— EXCERPT TO READ —
# # # #

MAKING PITT WORK: Entrepreneurs have a friend in librarian LaMonica Wiggins

By MARTY LEVINE

Even with so many businesses shuttered during the COVID-19 pandemic, entrepreneurs are still busy dreaming up — and making concrete plans for — startup companies.

LaMonica Wiggins remains their top Pitt resource for help.

LaMonica WigginsWiggins, entrepreneurship librarian in the research and educational support department of the University Library System, still meets with students, faculty, staff and community members (remotely, of course) who are intent on finding the best information on which to base their business decisions: What is the market I’m aiming for? What is the climate like in that business area? Who are the essential customers?

Wiggins has long combined libraries and business. After earning both her bachelor’s and master’s degrees here (the latter a master’s in library and information science in 2011), she spent several years working for the Carnegie Downtown and Business, where she was a business librarian. “That’s where my interest bloomed,” Wiggins says.

More recently, she was at Penn State as their entrepreneurship librarian. “Once the same position came open at Pitt, I jumped on it,” she says. “It was the chance to reconnect with the ecosystem in Pittsburgh and see what the University was doing about entrepreneurship as well.”

Startups at the University tend to be more focused on technology or advances in the health sciences, but Wiggins’ Pitt clients range across the Schools of Medicine, Engineering, business and many other areas.

When the campus is up and running, she takes her expertise into classrooms where students need to learn how to navigate such library resources, and runs a twice-weekly business research clinic, which she started to facilitate one-on-one business research consultations. Under COVID-19, that work has moved to Skype or Zoom. She helps with the University’s Big Idea and Pitt Innovation Challenge (PInCh) competitions as well.

Wiggins also normally conducts a lot of community outreach, regularly meeting with business hopefuls at the Community Engagement Center in Homewood or the Riverside Center for Innovation on the North Shore, which focuses on minority entrepreneurs. Her experience with public libraries has helped her redirect her community clients to resources available online for those with a Carnegie Library card, since normally they could access Pitt resources only by coming to campus.

Now she is aiming to devise a set of new resources all about starting a business during COVID-19. “Small business owners are in survival mode now,” she notes. And while she herself has fewer customers, they keep coming nonetheless. She is working on the possibility of a podcast, a pandemic-specific library resources guide or an asynchronous online class.

Starting a business in the U.S. is toughest for minority and women entrepreneurs, and Wiggins is particularly aware of their hurdles.

“They often face some unique challenges,” such as access to business capital and helpful networks of experienced individuals, she says. “My passion is to work with these types of entrepreneurs to help them get a leg up on the process,” Wiggins says. “I want to give them all the tools they need to succeed.”

# # # #

— TASK BRIEF —
Using the profile of LaMonica Wiggins, explain in one to three sentences why she points her community clients to online resources available with a Carnegie Library card. The items that follow come from a different source than the profile above.

# # # #

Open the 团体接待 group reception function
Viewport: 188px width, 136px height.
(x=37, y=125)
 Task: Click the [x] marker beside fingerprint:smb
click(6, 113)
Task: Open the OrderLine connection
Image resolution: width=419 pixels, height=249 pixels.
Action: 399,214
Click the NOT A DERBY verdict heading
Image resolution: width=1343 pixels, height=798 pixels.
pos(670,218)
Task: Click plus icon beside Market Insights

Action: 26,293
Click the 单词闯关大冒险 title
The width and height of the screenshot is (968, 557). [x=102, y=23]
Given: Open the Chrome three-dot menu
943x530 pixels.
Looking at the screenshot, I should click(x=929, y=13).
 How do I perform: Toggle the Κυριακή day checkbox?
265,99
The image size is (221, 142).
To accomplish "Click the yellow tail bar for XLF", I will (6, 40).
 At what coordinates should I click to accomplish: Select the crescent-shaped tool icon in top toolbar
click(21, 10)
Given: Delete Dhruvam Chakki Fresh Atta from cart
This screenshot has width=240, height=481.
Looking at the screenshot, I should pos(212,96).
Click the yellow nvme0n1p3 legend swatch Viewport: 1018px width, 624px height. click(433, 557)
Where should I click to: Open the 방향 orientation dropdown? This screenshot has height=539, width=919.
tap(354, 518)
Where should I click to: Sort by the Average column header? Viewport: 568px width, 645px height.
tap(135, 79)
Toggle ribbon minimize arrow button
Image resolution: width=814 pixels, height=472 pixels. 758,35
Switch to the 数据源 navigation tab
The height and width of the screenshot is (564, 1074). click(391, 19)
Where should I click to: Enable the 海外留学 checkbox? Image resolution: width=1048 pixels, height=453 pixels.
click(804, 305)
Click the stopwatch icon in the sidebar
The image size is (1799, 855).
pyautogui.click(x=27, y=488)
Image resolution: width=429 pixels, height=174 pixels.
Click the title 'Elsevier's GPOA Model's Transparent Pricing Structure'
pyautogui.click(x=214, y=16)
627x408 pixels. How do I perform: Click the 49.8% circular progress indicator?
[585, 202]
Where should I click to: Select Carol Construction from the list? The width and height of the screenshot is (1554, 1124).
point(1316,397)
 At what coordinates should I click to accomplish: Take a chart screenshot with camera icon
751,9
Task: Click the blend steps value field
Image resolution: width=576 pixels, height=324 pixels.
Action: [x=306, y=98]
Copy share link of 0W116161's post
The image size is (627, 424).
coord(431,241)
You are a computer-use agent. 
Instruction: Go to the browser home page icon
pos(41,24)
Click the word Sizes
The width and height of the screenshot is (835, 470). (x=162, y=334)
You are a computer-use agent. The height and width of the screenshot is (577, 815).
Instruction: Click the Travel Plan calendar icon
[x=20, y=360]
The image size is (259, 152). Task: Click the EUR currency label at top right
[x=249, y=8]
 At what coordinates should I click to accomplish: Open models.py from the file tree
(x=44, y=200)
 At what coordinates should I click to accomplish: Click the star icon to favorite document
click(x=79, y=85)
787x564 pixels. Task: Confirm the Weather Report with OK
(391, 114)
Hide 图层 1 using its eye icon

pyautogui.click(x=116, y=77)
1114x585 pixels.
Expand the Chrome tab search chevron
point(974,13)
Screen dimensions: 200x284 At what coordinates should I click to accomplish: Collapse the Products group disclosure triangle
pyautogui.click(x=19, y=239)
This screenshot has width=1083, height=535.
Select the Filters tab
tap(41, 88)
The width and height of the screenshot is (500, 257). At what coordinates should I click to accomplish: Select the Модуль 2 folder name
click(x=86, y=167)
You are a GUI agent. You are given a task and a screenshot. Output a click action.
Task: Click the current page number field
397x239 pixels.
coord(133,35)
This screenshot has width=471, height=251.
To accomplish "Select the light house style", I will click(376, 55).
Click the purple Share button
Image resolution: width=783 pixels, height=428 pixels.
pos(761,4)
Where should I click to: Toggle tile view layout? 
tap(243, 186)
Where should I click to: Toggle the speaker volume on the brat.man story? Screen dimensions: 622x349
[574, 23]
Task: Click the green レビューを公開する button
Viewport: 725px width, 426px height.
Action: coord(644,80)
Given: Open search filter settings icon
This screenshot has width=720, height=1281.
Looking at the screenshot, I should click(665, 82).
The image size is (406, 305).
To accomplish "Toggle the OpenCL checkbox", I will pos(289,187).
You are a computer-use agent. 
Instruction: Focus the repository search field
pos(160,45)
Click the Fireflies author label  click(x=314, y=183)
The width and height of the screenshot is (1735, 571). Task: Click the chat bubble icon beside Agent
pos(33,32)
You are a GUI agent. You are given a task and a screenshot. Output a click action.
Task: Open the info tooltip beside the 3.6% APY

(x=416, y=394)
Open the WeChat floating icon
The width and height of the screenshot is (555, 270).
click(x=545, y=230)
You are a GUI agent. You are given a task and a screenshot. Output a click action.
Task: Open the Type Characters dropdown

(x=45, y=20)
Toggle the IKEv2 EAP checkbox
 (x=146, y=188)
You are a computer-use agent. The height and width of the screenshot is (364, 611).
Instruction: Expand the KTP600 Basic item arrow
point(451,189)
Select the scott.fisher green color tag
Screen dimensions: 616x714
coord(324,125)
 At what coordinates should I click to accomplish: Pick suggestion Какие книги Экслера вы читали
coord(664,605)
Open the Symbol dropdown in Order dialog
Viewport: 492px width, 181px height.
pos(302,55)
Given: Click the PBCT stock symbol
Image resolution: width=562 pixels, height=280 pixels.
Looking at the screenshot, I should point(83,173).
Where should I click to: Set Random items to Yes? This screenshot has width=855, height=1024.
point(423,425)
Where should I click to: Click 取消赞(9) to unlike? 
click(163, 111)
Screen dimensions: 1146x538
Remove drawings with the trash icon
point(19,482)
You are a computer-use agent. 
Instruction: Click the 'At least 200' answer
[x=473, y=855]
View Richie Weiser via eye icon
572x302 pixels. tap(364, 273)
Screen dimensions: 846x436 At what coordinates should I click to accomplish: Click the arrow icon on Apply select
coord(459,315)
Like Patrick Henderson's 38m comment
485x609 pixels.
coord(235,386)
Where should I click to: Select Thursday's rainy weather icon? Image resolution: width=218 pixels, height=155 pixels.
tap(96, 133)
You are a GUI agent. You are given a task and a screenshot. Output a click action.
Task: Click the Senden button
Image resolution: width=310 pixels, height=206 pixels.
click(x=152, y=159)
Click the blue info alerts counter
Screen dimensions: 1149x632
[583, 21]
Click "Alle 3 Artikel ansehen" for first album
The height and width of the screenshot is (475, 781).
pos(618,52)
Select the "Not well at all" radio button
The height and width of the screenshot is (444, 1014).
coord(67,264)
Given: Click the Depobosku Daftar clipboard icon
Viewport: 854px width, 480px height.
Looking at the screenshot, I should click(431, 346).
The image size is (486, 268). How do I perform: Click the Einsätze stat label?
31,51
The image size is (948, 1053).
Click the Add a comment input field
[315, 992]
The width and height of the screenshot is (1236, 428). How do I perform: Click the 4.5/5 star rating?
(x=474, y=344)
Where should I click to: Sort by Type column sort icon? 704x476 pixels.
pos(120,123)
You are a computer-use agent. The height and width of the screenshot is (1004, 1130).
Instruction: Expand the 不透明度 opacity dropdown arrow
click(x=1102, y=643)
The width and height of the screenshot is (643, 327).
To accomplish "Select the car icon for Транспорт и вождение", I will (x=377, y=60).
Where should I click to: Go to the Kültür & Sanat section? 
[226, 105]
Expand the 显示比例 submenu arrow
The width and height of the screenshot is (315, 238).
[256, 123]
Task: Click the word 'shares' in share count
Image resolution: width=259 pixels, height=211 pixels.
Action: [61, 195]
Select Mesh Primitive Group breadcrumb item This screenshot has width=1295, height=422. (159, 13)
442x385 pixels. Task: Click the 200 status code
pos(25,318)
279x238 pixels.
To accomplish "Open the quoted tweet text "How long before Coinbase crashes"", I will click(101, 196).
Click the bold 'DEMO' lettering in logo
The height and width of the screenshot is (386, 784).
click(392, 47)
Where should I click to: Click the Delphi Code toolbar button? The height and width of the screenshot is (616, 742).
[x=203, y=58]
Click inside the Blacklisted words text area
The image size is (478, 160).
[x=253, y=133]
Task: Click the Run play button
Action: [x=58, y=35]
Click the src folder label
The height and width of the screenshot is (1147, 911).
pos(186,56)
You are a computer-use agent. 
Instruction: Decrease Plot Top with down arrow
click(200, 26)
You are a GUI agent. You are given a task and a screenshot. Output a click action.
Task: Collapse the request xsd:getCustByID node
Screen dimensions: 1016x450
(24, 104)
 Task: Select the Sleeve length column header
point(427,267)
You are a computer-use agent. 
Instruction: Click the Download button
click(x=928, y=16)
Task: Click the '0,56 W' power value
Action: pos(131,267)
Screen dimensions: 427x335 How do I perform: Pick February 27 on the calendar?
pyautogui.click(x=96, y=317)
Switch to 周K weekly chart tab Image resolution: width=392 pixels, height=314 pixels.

# # # #

— SOLUTION TO THE EXERCISE —
Her community clients could normally use Pitt's resources only by coming to campus. Her experience with public libraries helped her redirect them to resources available online to anyone with a Carnegie Library card.